## REQUIRED ACTION
Without leaving out a single line, restate the entries below exactly.

## DATA PROVIDED
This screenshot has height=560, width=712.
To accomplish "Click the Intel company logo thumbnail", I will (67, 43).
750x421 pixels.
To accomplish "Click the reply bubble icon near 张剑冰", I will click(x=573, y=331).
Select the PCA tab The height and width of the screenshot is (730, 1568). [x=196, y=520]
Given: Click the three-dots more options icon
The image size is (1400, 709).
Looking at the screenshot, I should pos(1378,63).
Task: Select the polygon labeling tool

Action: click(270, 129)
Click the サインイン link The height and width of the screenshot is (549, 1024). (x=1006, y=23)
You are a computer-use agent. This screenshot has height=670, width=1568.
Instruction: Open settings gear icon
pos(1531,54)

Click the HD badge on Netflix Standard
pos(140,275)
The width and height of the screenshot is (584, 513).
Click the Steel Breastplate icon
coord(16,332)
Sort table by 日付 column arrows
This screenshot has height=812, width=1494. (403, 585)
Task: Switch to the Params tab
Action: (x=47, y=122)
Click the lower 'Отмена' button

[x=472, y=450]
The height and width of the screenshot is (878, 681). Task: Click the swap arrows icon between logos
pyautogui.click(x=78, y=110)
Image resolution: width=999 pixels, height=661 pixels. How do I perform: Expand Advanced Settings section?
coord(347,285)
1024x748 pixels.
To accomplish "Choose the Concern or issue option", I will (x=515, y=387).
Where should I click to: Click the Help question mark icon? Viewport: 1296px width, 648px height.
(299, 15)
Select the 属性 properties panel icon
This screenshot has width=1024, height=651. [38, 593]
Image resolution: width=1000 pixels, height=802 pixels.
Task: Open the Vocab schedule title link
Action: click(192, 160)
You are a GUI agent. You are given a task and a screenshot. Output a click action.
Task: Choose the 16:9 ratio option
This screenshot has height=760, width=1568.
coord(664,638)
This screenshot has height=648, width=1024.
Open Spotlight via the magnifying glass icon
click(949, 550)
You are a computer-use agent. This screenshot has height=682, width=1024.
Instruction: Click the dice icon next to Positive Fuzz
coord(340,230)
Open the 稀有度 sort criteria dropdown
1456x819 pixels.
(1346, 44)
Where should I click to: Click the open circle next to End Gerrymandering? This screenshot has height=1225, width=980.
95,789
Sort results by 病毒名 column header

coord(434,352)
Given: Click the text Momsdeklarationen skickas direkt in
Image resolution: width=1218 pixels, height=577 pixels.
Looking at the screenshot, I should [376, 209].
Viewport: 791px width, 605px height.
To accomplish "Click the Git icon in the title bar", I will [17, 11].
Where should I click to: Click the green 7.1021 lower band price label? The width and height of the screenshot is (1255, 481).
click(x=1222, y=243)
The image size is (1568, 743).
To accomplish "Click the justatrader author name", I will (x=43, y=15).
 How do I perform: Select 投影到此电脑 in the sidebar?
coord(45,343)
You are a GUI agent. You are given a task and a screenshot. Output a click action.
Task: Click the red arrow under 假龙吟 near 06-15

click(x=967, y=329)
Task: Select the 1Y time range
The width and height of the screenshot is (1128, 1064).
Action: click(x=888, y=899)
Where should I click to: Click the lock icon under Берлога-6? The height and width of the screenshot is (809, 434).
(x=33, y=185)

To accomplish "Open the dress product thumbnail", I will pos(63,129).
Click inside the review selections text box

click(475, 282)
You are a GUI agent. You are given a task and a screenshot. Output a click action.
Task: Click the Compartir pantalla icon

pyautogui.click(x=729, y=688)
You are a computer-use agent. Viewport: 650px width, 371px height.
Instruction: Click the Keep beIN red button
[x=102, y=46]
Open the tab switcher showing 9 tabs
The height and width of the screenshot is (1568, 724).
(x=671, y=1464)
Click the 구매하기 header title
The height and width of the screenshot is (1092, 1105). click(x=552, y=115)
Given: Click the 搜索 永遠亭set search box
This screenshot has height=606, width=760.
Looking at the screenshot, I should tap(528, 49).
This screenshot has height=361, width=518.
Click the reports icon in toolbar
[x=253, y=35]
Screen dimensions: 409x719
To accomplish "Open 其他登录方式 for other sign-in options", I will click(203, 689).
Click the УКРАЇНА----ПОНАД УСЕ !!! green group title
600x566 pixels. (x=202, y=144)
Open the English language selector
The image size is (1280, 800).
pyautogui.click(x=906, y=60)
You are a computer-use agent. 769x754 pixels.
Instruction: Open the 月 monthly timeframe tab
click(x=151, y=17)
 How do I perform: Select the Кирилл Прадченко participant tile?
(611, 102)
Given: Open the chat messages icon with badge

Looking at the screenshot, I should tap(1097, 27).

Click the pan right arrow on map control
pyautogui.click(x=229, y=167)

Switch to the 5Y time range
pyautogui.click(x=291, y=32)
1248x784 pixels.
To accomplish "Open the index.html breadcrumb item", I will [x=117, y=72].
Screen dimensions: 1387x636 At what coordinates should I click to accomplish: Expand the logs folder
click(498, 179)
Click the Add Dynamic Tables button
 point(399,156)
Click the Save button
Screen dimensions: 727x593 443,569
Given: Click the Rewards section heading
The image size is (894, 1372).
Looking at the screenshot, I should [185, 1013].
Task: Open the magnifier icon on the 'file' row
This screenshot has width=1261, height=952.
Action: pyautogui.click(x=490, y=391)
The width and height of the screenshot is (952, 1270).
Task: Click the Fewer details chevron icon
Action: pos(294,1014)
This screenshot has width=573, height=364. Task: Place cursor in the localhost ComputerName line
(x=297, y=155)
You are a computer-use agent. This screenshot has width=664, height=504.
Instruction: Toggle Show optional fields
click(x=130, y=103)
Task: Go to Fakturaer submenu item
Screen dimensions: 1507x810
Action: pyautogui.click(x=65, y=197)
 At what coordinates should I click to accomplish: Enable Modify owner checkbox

## WRITTEN REPLY
This screenshot has height=560, width=712.
To accomplish "Click the Intel company logo thumbnail", I will (67, 43).
750x421 pixels.
To accomplish "Click the reply bubble icon near 张剑冰", I will click(x=573, y=331).
Select the PCA tab The height and width of the screenshot is (730, 1568). [x=196, y=520]
Given: Click the three-dots more options icon
The image size is (1400, 709).
Looking at the screenshot, I should pos(1378,63).
Task: Select the polygon labeling tool

Action: click(270, 129)
Click the サインイン link The height and width of the screenshot is (549, 1024). (x=1006, y=23)
You are a computer-use agent. This screenshot has height=670, width=1568.
Instruction: Open settings gear icon
pos(1531,54)

Click the HD badge on Netflix Standard
pos(140,275)
The width and height of the screenshot is (584, 513).
Click the Steel Breastplate icon
coord(16,332)
Sort table by 日付 column arrows
This screenshot has height=812, width=1494. (403, 585)
Task: Switch to the Params tab
Action: (x=47, y=122)
Click the lower 'Отмена' button

[x=472, y=450]
The height and width of the screenshot is (878, 681). Task: Click the swap arrows icon between logos
pyautogui.click(x=78, y=110)
Image resolution: width=999 pixels, height=661 pixels. How do I perform: Expand Advanced Settings section?
coord(347,285)
1024x748 pixels.
To accomplish "Choose the Concern or issue option", I will (x=515, y=387).
Where should I click to: Click the Help question mark icon? Viewport: 1296px width, 648px height.
(299, 15)
Select the 属性 properties panel icon
This screenshot has width=1024, height=651. [38, 593]
Image resolution: width=1000 pixels, height=802 pixels.
Task: Open the Vocab schedule title link
Action: click(192, 160)
You are a GUI agent. You are given a task and a screenshot. Output a click action.
Task: Choose the 16:9 ratio option
This screenshot has height=760, width=1568.
coord(664,638)
This screenshot has height=648, width=1024.
Open Spotlight via the magnifying glass icon
click(949, 550)
You are a computer-use agent. This screenshot has height=682, width=1024.
Instruction: Click the dice icon next to Positive Fuzz
coord(340,230)
Open the 稀有度 sort criteria dropdown
1456x819 pixels.
(1346, 44)
Where should I click to: Click the open circle next to End Gerrymandering? This screenshot has height=1225, width=980.
95,789
Sort results by 病毒名 column header

coord(434,352)
Given: Click the text Momsdeklarationen skickas direkt in
Image resolution: width=1218 pixels, height=577 pixels.
Looking at the screenshot, I should [376, 209].
Viewport: 791px width, 605px height.
To accomplish "Click the Git icon in the title bar", I will [17, 11].
Where should I click to: Click the green 7.1021 lower band price label? The width and height of the screenshot is (1255, 481).
click(x=1222, y=243)
The image size is (1568, 743).
To accomplish "Click the justatrader author name", I will (x=43, y=15).
 How do I perform: Select 投影到此电脑 in the sidebar?
coord(45,343)
You are a GUI agent. You are given a task and a screenshot. Output a click action.
Task: Click the red arrow under 假龙吟 near 06-15

click(x=967, y=329)
Task: Select the 1Y time range
The width and height of the screenshot is (1128, 1064).
Action: click(x=888, y=899)
Where should I click to: Click the lock icon under Берлога-6? The height and width of the screenshot is (809, 434).
(x=33, y=185)

To accomplish "Open the dress product thumbnail", I will pos(63,129).
Click inside the review selections text box

click(475, 282)
You are a GUI agent. You are given a task and a screenshot. Output a click action.
Task: Click the Compartir pantalla icon

pyautogui.click(x=729, y=688)
You are a computer-use agent. Viewport: 650px width, 371px height.
Instruction: Click the Keep beIN red button
[x=102, y=46]
Open the tab switcher showing 9 tabs
The height and width of the screenshot is (1568, 724).
(x=671, y=1464)
Click the 구매하기 header title
The height and width of the screenshot is (1092, 1105). click(x=552, y=115)
Given: Click the 搜索 永遠亭set search box
This screenshot has height=606, width=760.
Looking at the screenshot, I should tap(528, 49).
This screenshot has height=361, width=518.
Click the reports icon in toolbar
[x=253, y=35]
Screen dimensions: 409x719
To accomplish "Open 其他登录方式 for other sign-in options", I will click(203, 689).
Click the УКРАЇНА----ПОНАД УСЕ !!! green group title
600x566 pixels. (x=202, y=144)
Open the English language selector
The image size is (1280, 800).
pyautogui.click(x=906, y=60)
You are a computer-use agent. 769x754 pixels.
Instruction: Open the 月 monthly timeframe tab
click(x=151, y=17)
 How do I perform: Select the Кирилл Прадченко participant tile?
(611, 102)
Given: Open the chat messages icon with badge

Looking at the screenshot, I should tap(1097, 27).

Click the pan right arrow on map control
pyautogui.click(x=229, y=167)

Switch to the 5Y time range
pyautogui.click(x=291, y=32)
1248x784 pixels.
To accomplish "Open the index.html breadcrumb item", I will [x=117, y=72].
Screen dimensions: 1387x636 At what coordinates should I click to accomplish: Expand the logs folder
click(498, 179)
Click the Add Dynamic Tables button
 point(399,156)
Click the Save button
Screen dimensions: 727x593 443,569
Given: Click the Rewards section heading
The image size is (894, 1372).
Looking at the screenshot, I should [185, 1013].
Task: Open the magnifier icon on the 'file' row
This screenshot has width=1261, height=952.
Action: pyautogui.click(x=490, y=391)
The width and height of the screenshot is (952, 1270).
Task: Click the Fewer details chevron icon
Action: pos(294,1014)
This screenshot has width=573, height=364. Task: Place cursor in the localhost ComputerName line
(x=297, y=155)
You are a computer-use agent. This screenshot has width=664, height=504.
Instruction: Toggle Show optional fields
click(x=130, y=103)
Task: Go to Fakturaer submenu item
Screen dimensions: 1507x810
Action: pyautogui.click(x=65, y=197)
 At what coordinates should I click to accomplish: Enable Modify owner checkbox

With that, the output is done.